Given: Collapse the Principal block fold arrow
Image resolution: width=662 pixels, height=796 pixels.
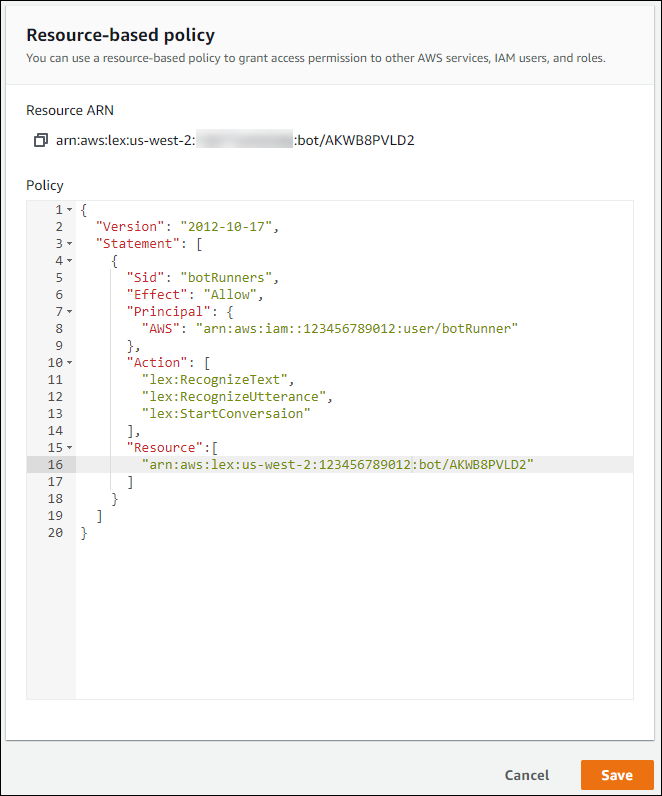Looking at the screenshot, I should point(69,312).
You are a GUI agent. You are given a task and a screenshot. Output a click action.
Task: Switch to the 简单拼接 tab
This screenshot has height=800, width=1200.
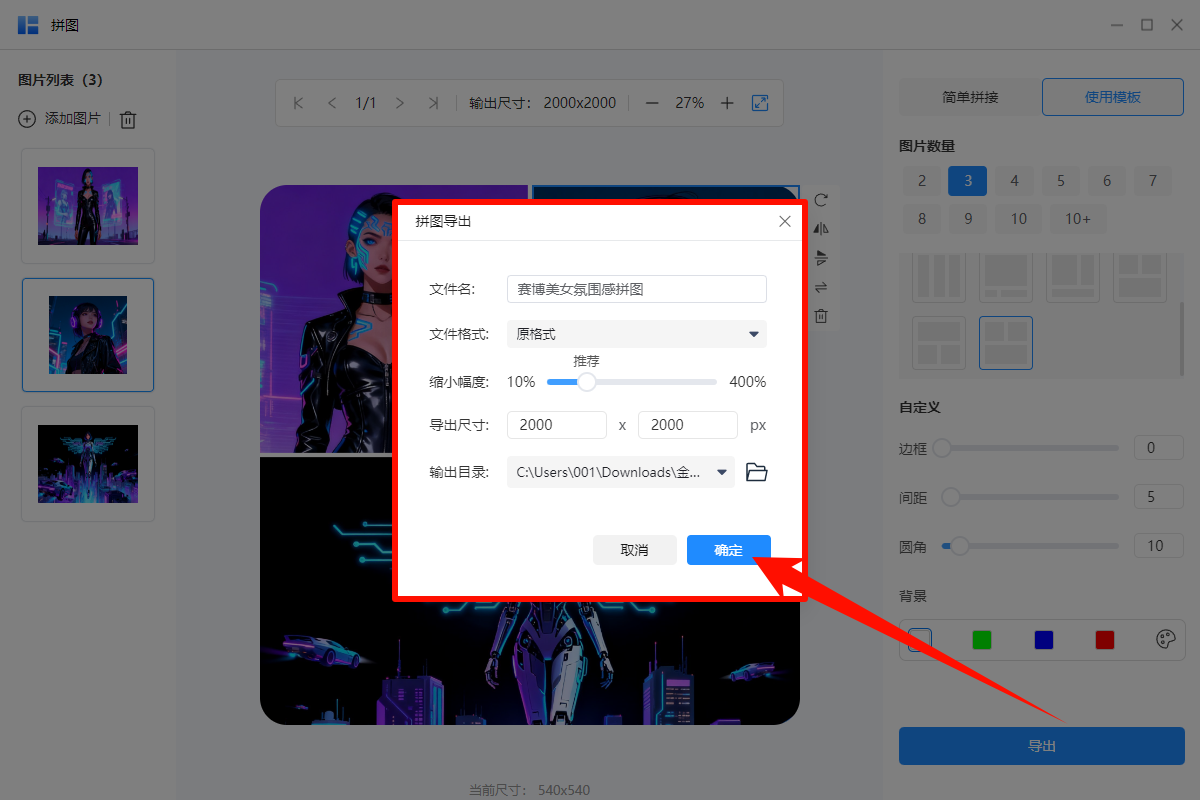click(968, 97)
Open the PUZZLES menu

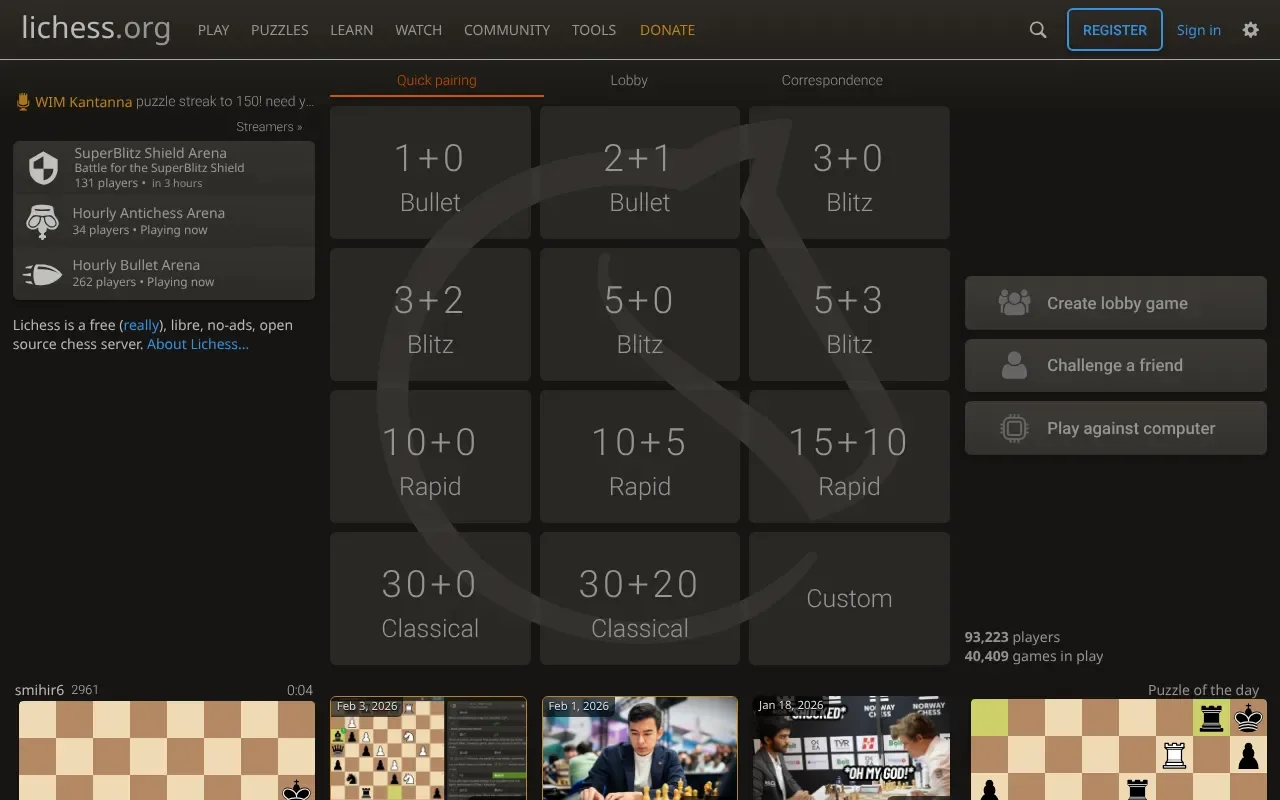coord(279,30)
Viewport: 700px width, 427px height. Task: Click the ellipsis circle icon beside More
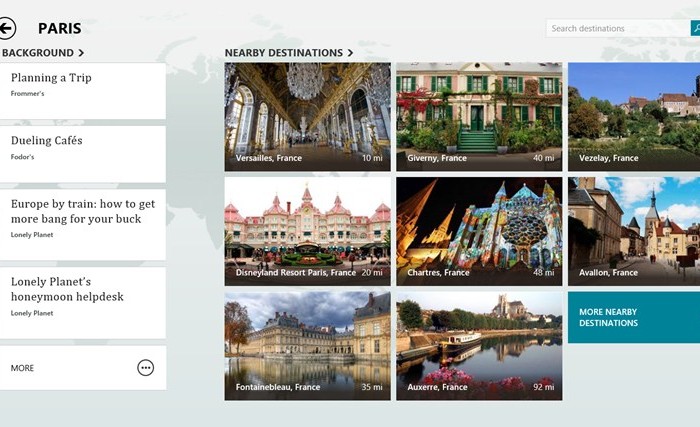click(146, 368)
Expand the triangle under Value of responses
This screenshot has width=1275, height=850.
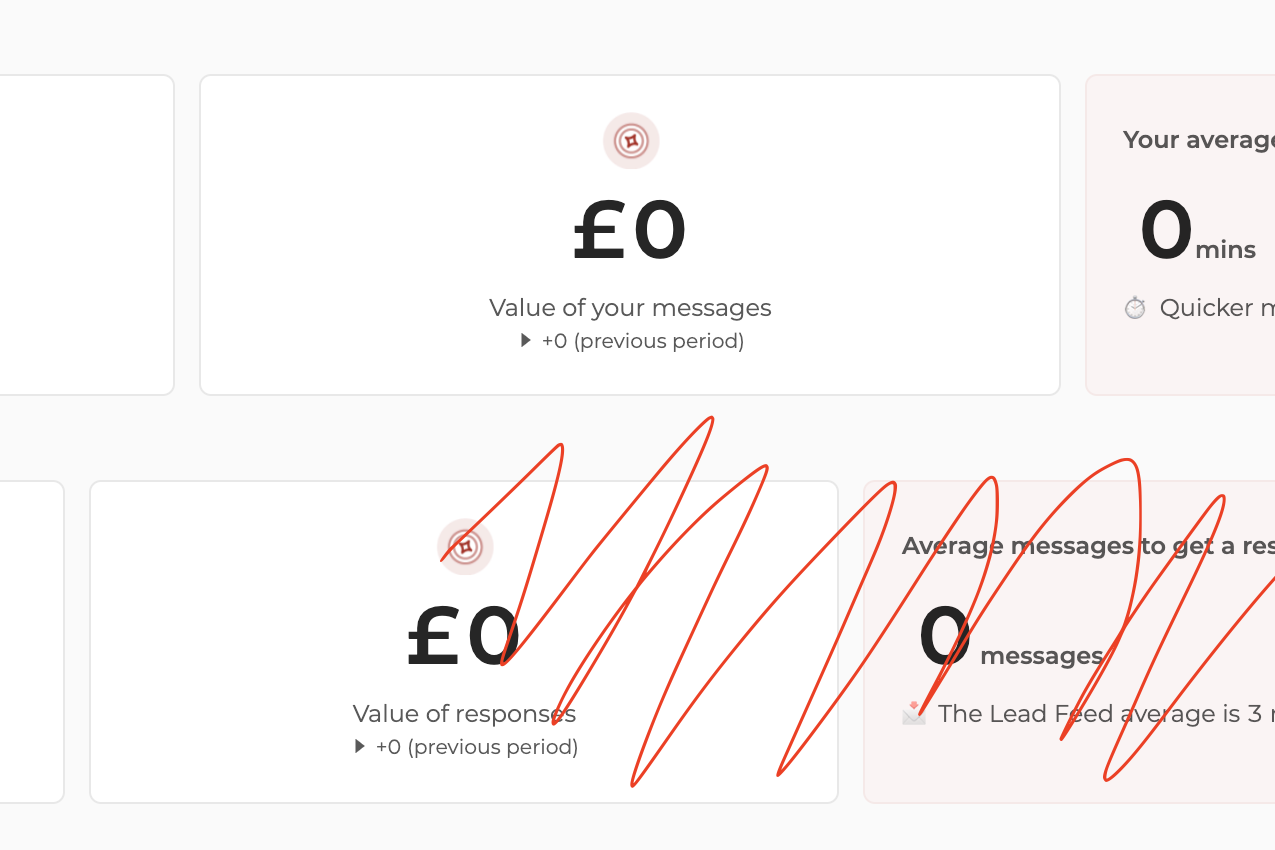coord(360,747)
--
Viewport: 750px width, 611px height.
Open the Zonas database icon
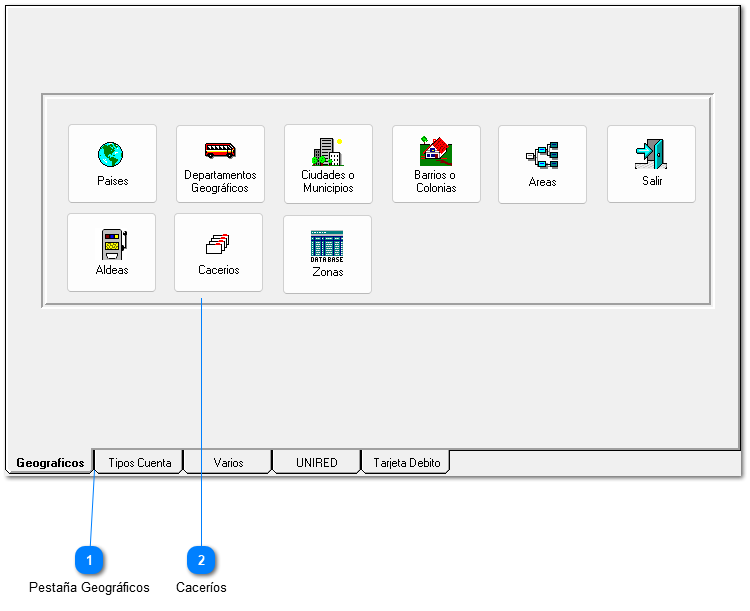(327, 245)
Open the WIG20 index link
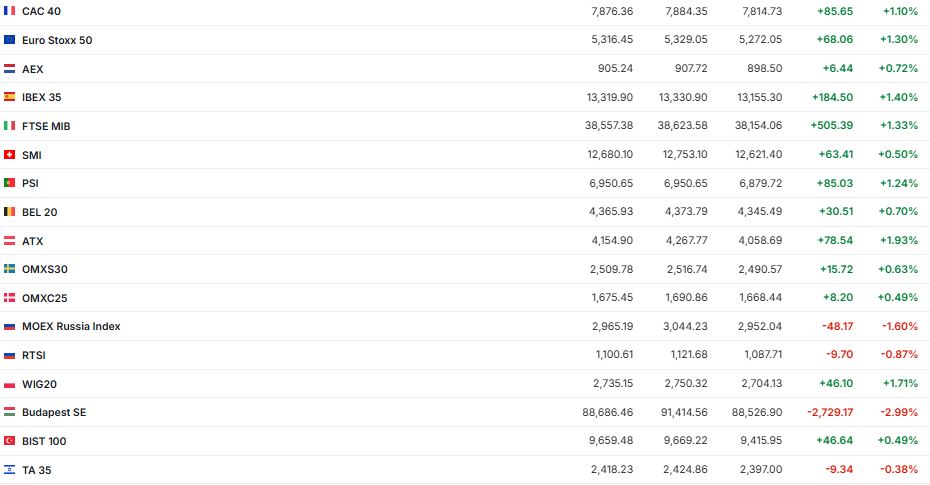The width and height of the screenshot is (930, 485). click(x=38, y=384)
--
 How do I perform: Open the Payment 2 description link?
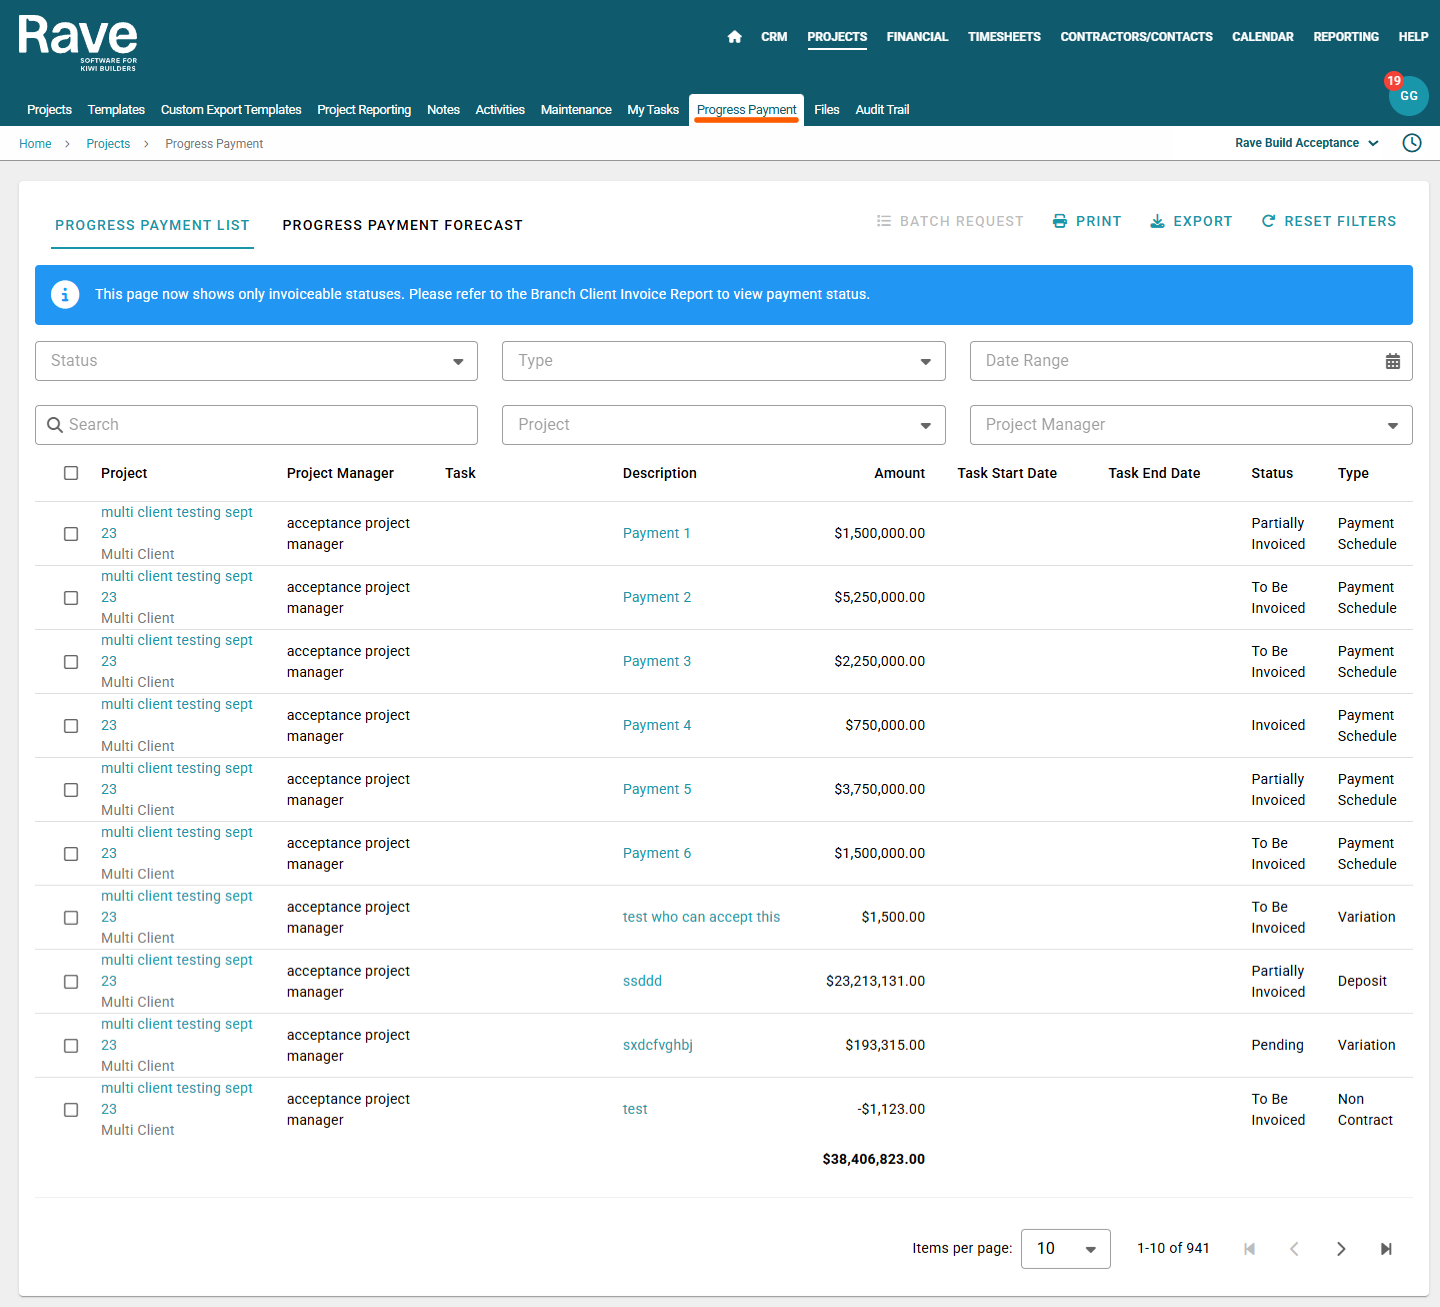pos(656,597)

▶ _WHAT IS REQUIRED_
Would you copy out, exactly and with no pictures, only the lines above from the one that contains "Given: Collapse the" through the one that contains "Task: Switch to the 简单拼接 tab"?

▶ _RESULT OF THE TASK_
Given: Collapse the Principal block fold arrow
Image resolution: width=662 pixels, height=796 pixels.
Looking at the screenshot, I should point(69,312).
You are a GUI agent. You are given a task and a screenshot. Output a click action.
Task: Switch to the 简单拼接 tab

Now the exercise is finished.